-- start --

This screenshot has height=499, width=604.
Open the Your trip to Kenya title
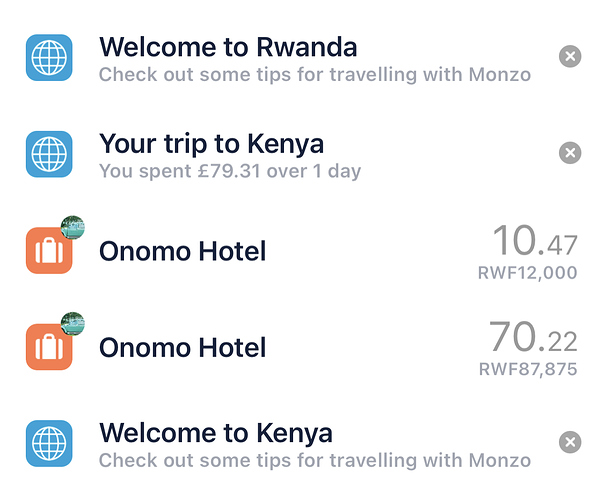click(x=211, y=144)
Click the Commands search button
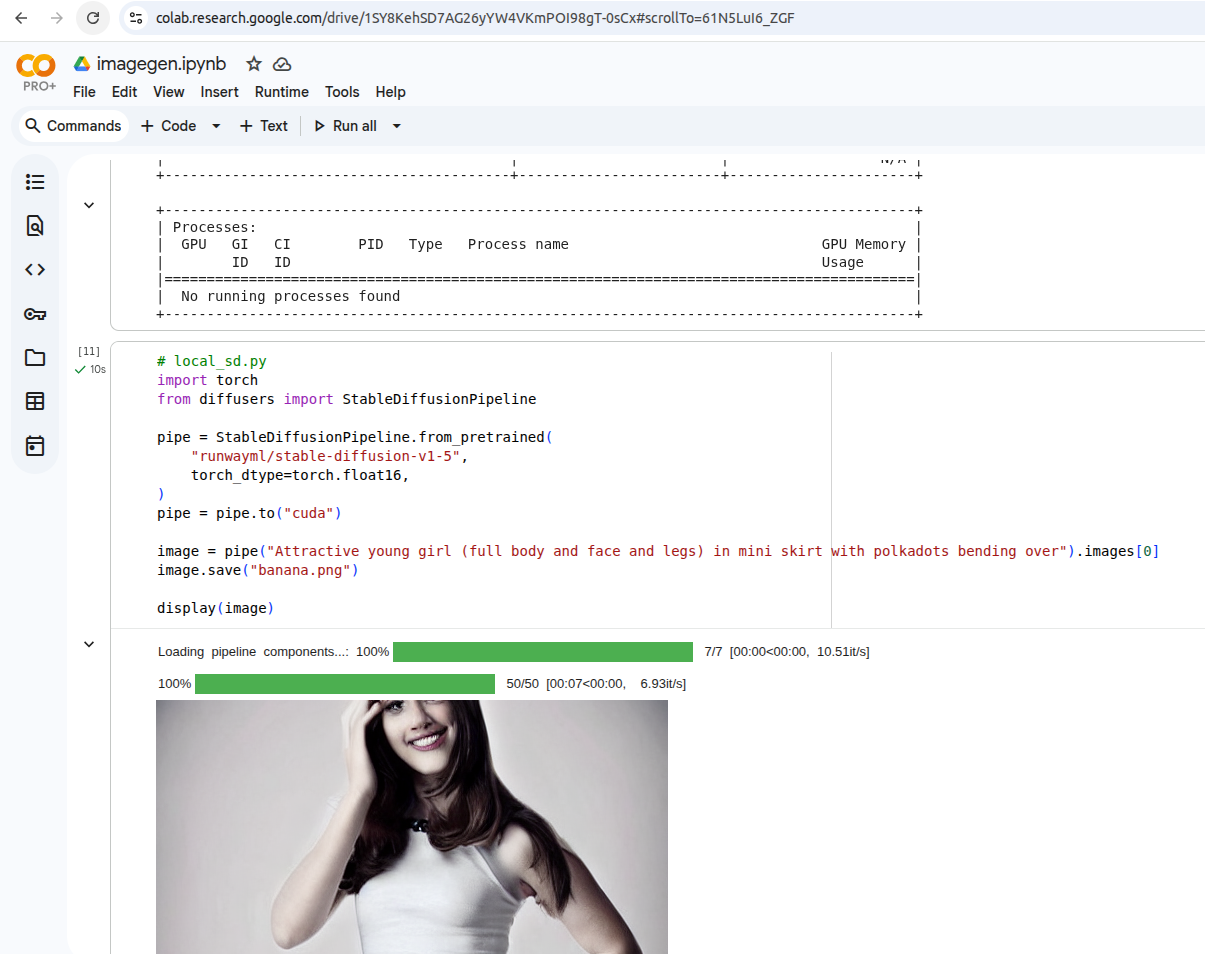1205x954 pixels. pyautogui.click(x=73, y=126)
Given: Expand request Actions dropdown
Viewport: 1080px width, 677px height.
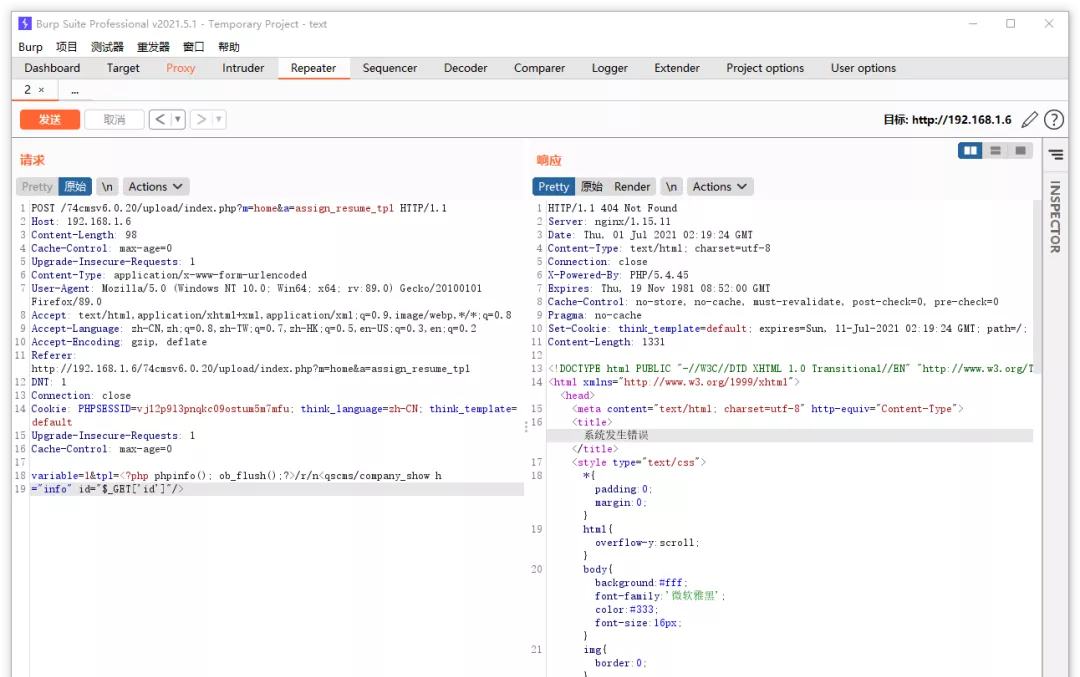Looking at the screenshot, I should coord(156,187).
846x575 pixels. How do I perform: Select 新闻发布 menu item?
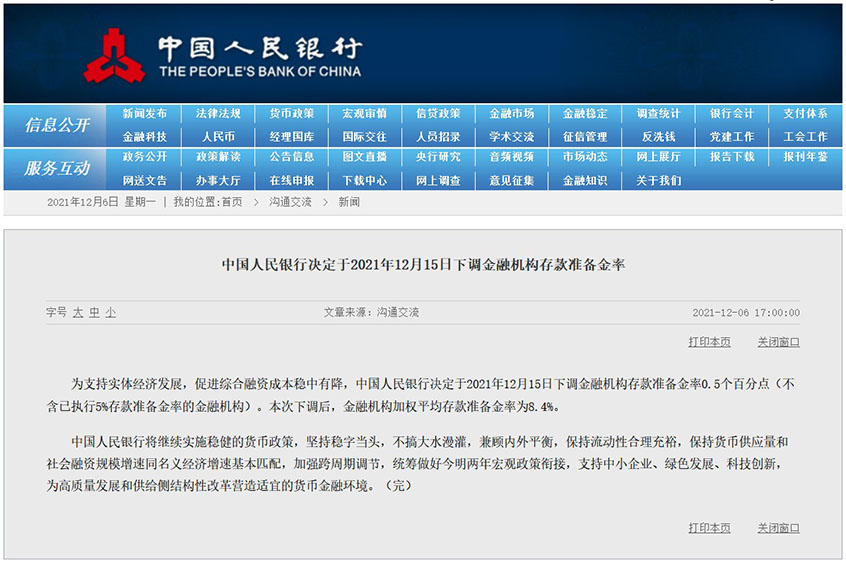[145, 114]
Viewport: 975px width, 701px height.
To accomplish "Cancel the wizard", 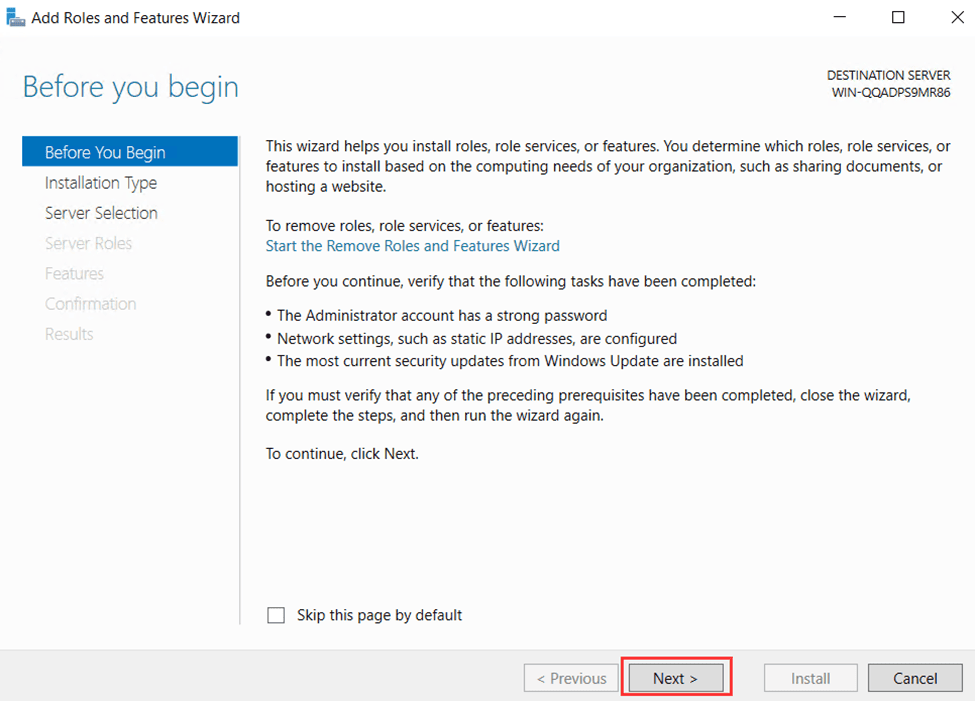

-- end --

**Given problem**: Rewrite the listing above with every "Viewport" replaced by "Display area" and nothing else changed, leaving out the pictures.

**Answer to the task**:
This screenshot has height=499, width=604.
Open the Your trip to Kenya title
click(x=211, y=144)
Click the Commands search button
1205x954 pixels. pyautogui.click(x=73, y=126)
Given: Expand request Actions dropdown
Display area: 1080px width, 677px height.
Looking at the screenshot, I should coord(156,187).
846x575 pixels. How do I perform: Select 新闻发布 menu item?
[145, 114]
Display area: 975px width, 701px height.
To accomplish "Cancel the wizard", 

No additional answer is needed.